*WRITTEN EXERCISE:* Lay out every one of the rows below as a Markdown table with the columns Number and Row Text, putting each nonblank line in its own table row and omitting the blank lines.

─── INPUT DATA

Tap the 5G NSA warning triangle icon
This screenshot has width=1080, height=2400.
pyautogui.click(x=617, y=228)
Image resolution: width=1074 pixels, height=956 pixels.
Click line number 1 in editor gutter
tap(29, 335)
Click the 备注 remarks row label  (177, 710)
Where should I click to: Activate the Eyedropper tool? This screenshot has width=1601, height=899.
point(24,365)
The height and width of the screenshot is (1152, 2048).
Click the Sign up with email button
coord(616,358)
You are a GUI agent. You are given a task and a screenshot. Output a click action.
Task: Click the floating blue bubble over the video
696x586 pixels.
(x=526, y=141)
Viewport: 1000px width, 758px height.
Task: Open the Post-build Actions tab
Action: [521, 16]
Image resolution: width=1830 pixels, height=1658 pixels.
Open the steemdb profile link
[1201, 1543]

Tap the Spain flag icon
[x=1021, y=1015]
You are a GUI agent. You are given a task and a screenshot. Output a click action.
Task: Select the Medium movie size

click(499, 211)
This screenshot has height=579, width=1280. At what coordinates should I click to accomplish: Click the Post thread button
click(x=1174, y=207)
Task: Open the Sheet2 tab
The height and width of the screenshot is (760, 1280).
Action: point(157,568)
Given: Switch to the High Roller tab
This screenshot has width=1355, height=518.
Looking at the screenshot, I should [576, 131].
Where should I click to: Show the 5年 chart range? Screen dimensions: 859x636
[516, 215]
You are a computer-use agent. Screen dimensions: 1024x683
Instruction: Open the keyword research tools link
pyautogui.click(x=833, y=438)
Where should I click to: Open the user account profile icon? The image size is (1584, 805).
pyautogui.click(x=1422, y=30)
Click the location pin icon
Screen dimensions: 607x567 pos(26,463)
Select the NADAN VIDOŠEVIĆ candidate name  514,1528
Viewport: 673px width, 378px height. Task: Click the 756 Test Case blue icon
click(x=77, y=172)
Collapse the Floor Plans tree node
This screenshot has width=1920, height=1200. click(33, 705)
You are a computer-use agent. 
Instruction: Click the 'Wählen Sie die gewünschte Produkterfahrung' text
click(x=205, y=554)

──────

*RESULT OF THE TASK:*
| Number | Row Text |
|---|---|
| 1 | Tap the 5G NSA warning triangle icon |
| 2 | This screenshot has width=1080, height=2400. |
| 3 | pyautogui.click(x=617, y=228) |
| 4 | Image resolution: width=1074 pixels, height=956 pixels. |
| 5 | Click line number 1 in editor gutter |
| 6 | tap(29, 335) |
| 7 | Click the 备注 remarks row label  (177, 710) |
| 8 | Where should I click to: Activate the Eyedropper tool? This screenshot has width=1601, height=899. |
| 9 | point(24,365) |
| 10 | The height and width of the screenshot is (1152, 2048). |
| 11 | Click the Sign up with email button |
| 12 | coord(616,358) |
| 13 | You are a GUI agent. You are given a task and a screenshot. Output a click action. |
| 14 | Task: Click the floating blue bubble over the video |
| 15 | 696x586 pixels. |
| 16 | (x=526, y=141) |
| 17 | Viewport: 1000px width, 758px height. |
| 18 | Task: Open the Post-build Actions tab |
| 19 | Action: [521, 16] |
| 20 | Image resolution: width=1830 pixels, height=1658 pixels. |
| 21 | Open the steemdb profile link |
| 22 | [1201, 1543] |
| 23 | Tap the Spain flag icon |
| 24 | [x=1021, y=1015] |
| 25 | You are a GUI agent. You are given a task and a screenshot. Output a click action. |
| 26 | Task: Select the Medium movie size |
| 27 | click(499, 211) |
| 28 | This screenshot has height=579, width=1280. At what coordinates should I click to accomplish: Click the Post thread button |
| 29 | click(x=1174, y=207) |
| 30 | Task: Open the Sheet2 tab |
| 31 | The height and width of the screenshot is (760, 1280). |
| 32 | Action: point(157,568) |
| 33 | Given: Switch to the High Roller tab |
| 34 | This screenshot has width=1355, height=518. |
| 35 | Looking at the screenshot, I should [576, 131]. |
| 36 | Where should I click to: Show the 5年 chart range? Screen dimensions: 859x636 |
| 37 | [516, 215] |
| 38 | You are a computer-use agent. Screen dimensions: 1024x683 |
| 39 | Instruction: Open the keyword research tools link |
| 40 | pyautogui.click(x=833, y=438) |
| 41 | Where should I click to: Open the user account profile icon? The image size is (1584, 805). |
| 42 | pyautogui.click(x=1422, y=30) |
| 43 | Click the location pin icon |
| 44 | Screen dimensions: 607x567 pos(26,463) |
| 45 | Select the NADAN VIDOŠEVIĆ candidate name  514,1528 |
| 46 | Viewport: 673px width, 378px height. Task: Click the 756 Test Case blue icon |
| 47 | click(x=77, y=172) |
| 48 | Collapse the Floor Plans tree node |
| 49 | This screenshot has width=1920, height=1200. click(33, 705) |
| 50 | You are a computer-use agent.  |
| 51 | Instruction: Click the 'Wählen Sie die gewünschte Produkterfahrung' text |
| 52 | click(x=205, y=554) |